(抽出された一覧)
<<<<

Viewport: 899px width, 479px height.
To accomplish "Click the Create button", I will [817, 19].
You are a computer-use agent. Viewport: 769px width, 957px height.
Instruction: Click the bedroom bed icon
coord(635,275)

>>>>

## [課題]
上の一覧の各行を、一字も変えずに書き写しなさい。

## [解答]
Viewport: 899px width, 479px height.
To accomplish "Click the Create button", I will [817, 19].
You are a computer-use agent. Viewport: 769px width, 957px height.
Instruction: Click the bedroom bed icon
coord(635,275)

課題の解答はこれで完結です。